UK Police ramp up support for Cash in Transit over Christmas
Across the UK, Police Forces are once again collaborating with the Cash in Transit (CIT) industry to safeguard our collections and deliveries during the festive season.
Strong measures are now in place to support our teams and prevent CIT robberies in the run up to, and during, the Christmas period.
Police forces across the UK, the British Security Industry Association (BSIA), SaferCash and other partner agencies will again work together to combat CIT robberies. Officers will use both highly-visible and covert patrols on the ground and in some cases will escort security vehicles as they carry out their normal deliveries.
As with previous years, a number of tactics will be employed to prevent any robberies, including overt and covert CCTV monitoring; patrol cars following cash-handling vehicles; and of course, all cash containers include a dye or DNA markers which will be released if they are forcefully opened.
These are by no means victimless crimes as robberies that target CIT vehicles, banks, post offices, and commercial businesses are very often extremely violent. They can result in life-changing mental and physical scars for those who find themselves confronted by these criminals. These robberies can cause deep distress to those at the brunt of the attacks, who are after all, just trying to earn an honest living.
Rob Johnson, Head of Risk at Loomis UK comments: “Loomis and the wider Cash in Transit Industry work very closely with Police forces across the UK and initiatives that aim to target criminals who try to commit Cash in Transit crime play a very important part in reducing attacks on our staff.”

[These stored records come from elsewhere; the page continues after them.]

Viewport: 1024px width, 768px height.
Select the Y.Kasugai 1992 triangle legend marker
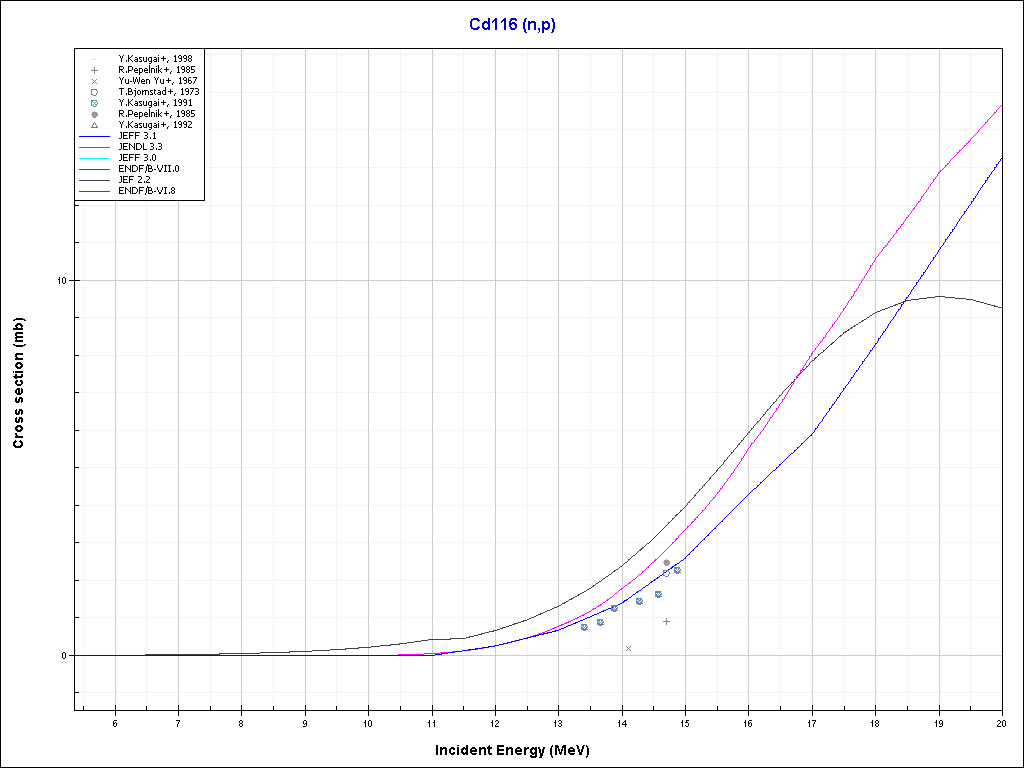coord(93,125)
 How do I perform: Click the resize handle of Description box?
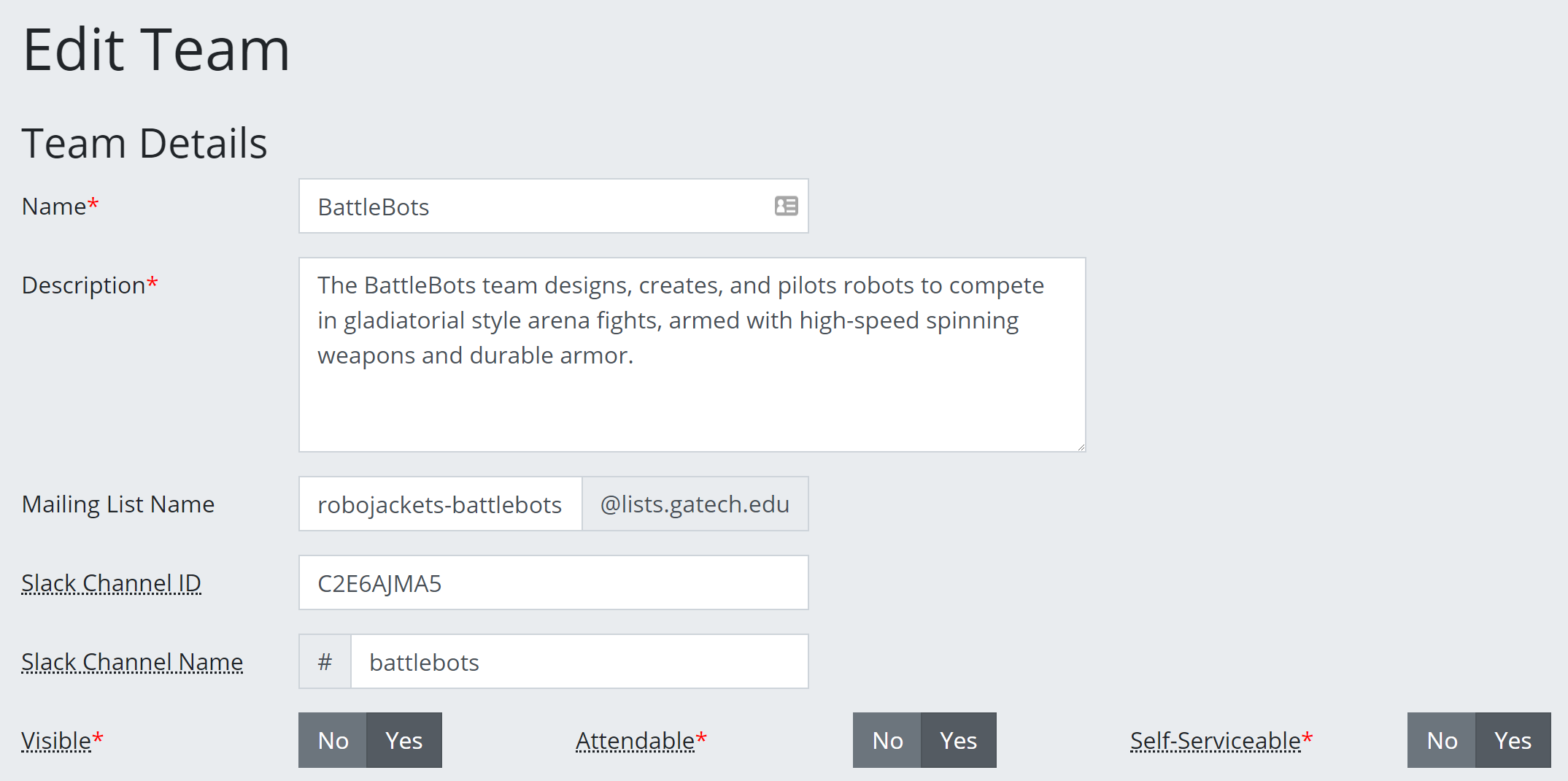pos(1080,446)
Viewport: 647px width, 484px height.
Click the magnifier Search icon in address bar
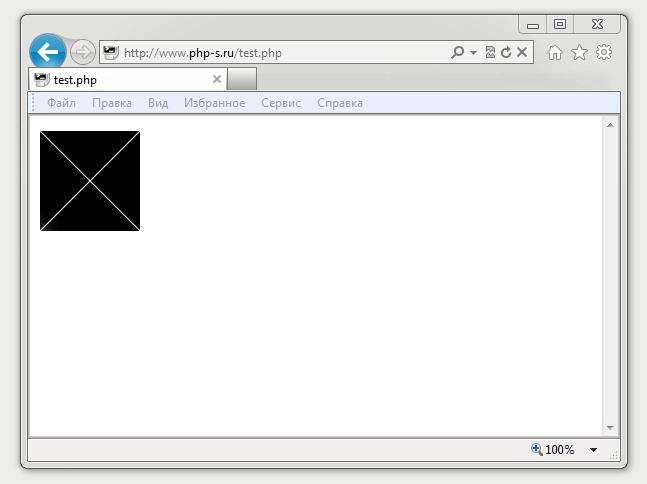click(x=457, y=52)
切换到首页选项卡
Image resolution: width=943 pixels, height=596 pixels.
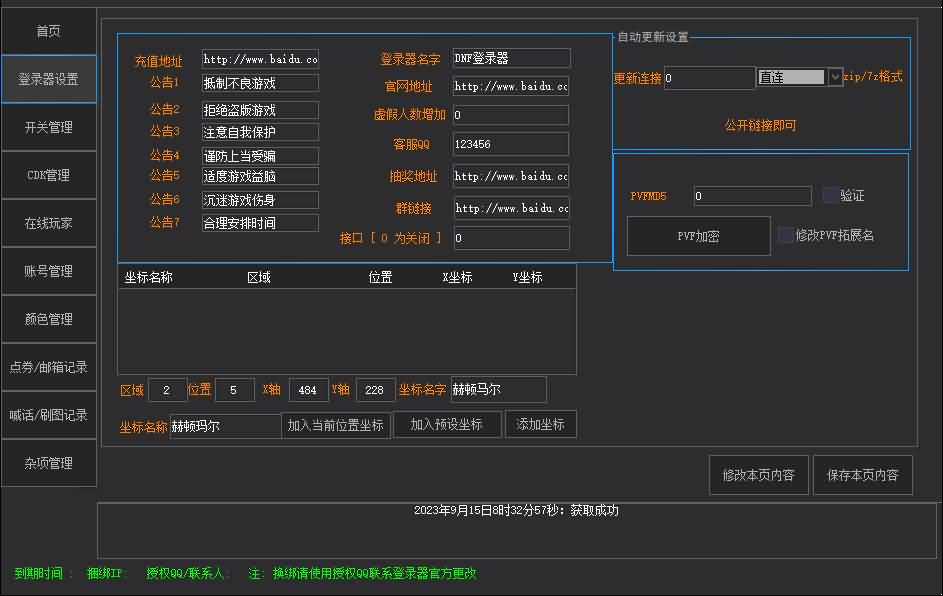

“Loomis use cutting edge technology in vehicles and equipment that are designed not only to protect our staff but also to help the Police with their investigations, often resulting in arrest, successful prosecution, and lengthy sentences for Cash in Transit criminals.”
The public are asked to be vigilant and please report any suspicious activity by dialling 101 or calling Crimestoppers, anonymously, on 0800 555 111.